魔至
聽到齊鳳甲這個名字,林浩天頓時沒了脾氣,只能看著他提著短刀直接揚長而去,而自己的臉微微有些發燙,最后才小聲的嘟囔了一句。
“不就一個開天境而已么。”他看著齊鳳甲的背影,有些不服氣。一個開天境侍劍閣肯定不怕,可他也不敢肯定五叔、八叔、九叔這些人能不能超越開天境。他唯一知道的是,加上自己的師傅,侍劍閣戰力不俗,對付一個開天境綽綽有余。
可問題就在于,這些前輩肯定不會為了他鬧翻的。而且,師傅和夫子也有一定的交情。
他只能死死的盯著齊鳳甲的背影,最后轉過了頭。
山下的人陸陸續續上來了,因為各宗弟子雜亂,宗派較多。葛舟意、李道一和徐長安三人便混進了住處,隨意的杜撰了一個宗門名字,便混跡其中。

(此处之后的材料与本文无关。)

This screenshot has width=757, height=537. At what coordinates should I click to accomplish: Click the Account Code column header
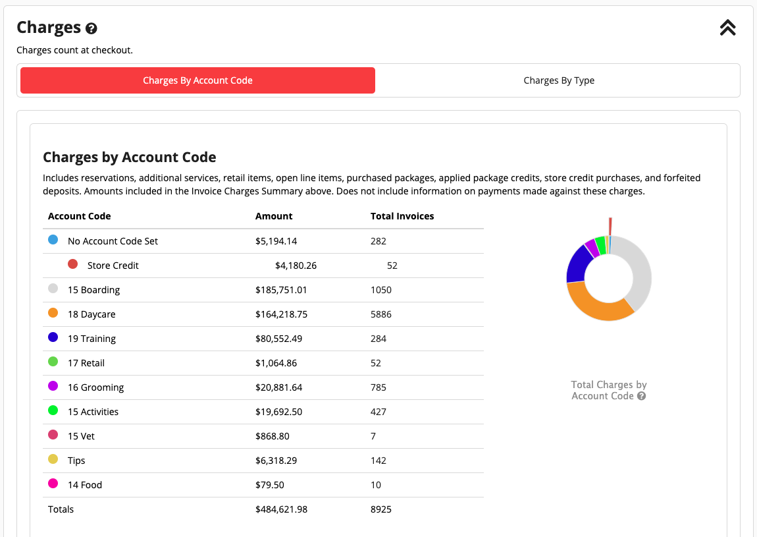pos(79,216)
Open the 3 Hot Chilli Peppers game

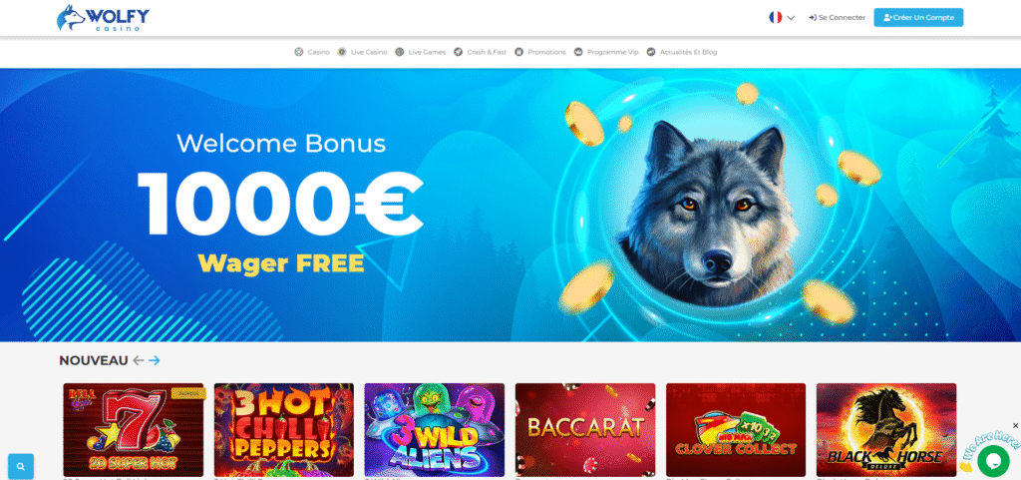click(284, 430)
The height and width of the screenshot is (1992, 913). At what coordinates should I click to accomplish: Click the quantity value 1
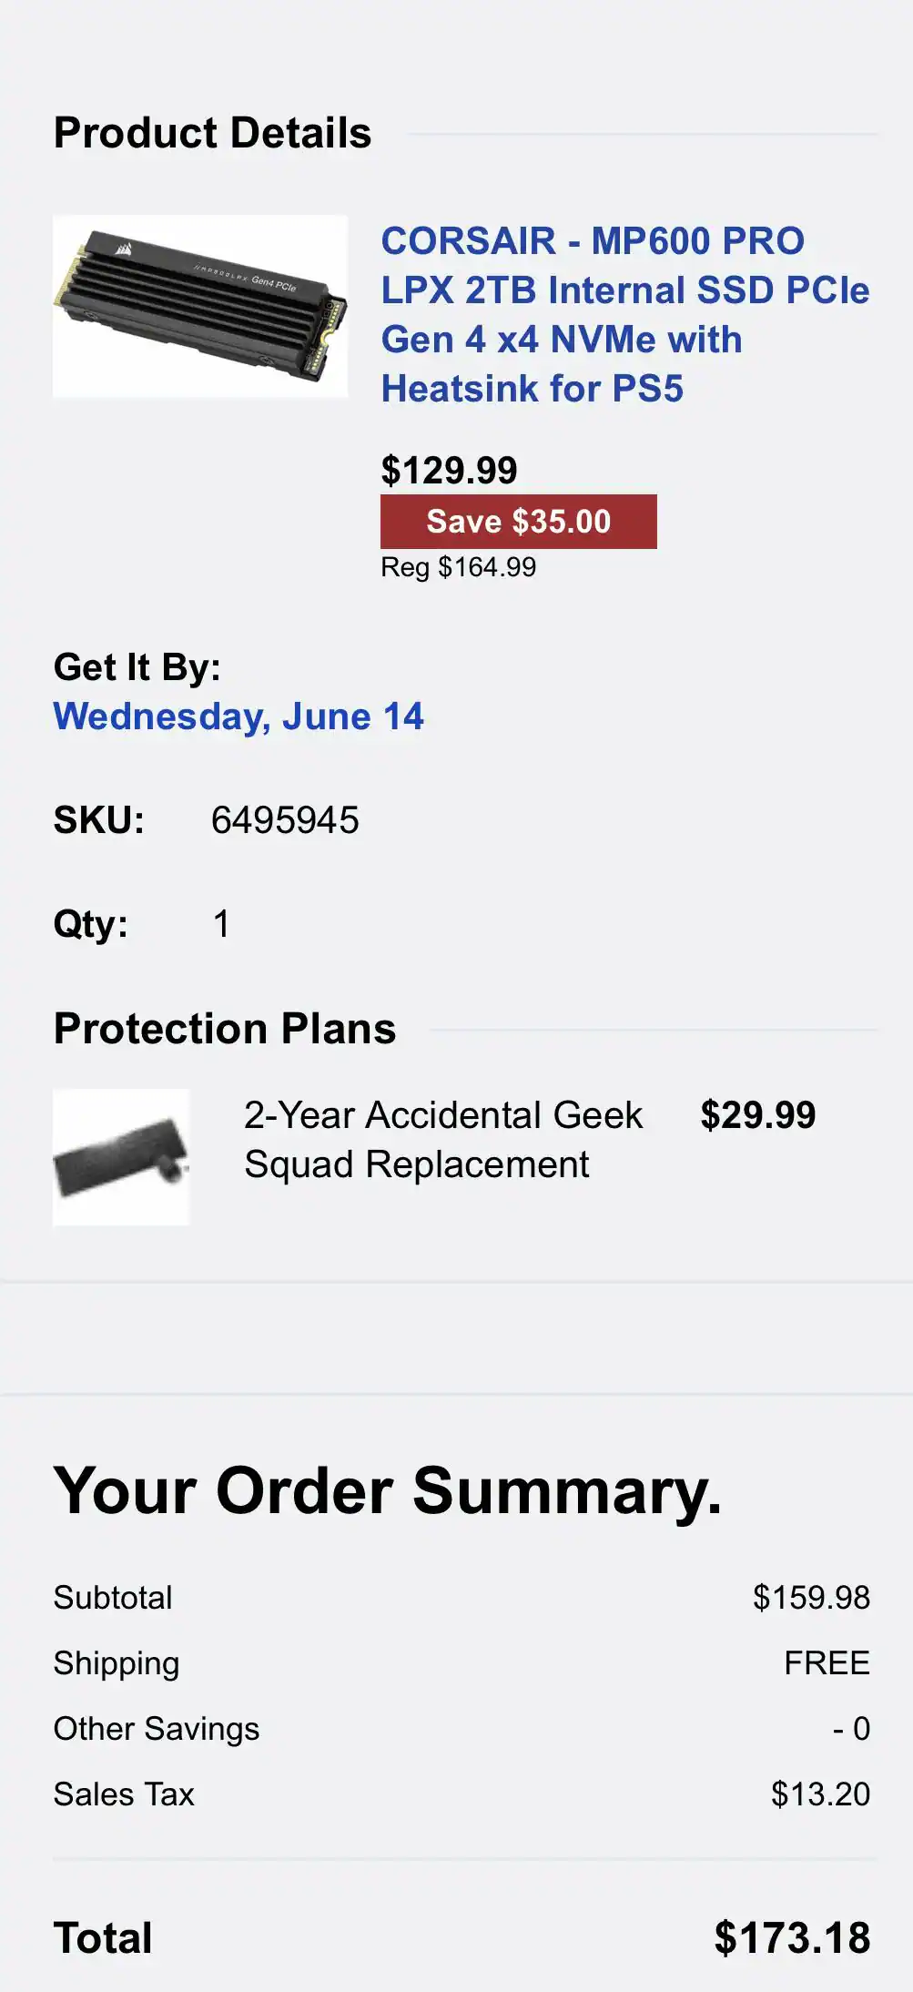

穿著布衣,提著短刀,袒胸露腹的人走了過來,引起了一陣騷動。原因無他,只是這人太過于霸道,將別人全都給驅趕了出去。此地只是為了觀禮賓客所住,本就地方不夠,十多個人住一間屋子都嫌不夠。這位爺倒好,一個人上來,便就直接強占了一間屋子。
這如何能忍,不少人義憤填膺,罵得唾沫橫飛,不過這位爺卻絲毫不在意,也不關門。反而抬了一個小板凳坐在了門口,笑看著那些人。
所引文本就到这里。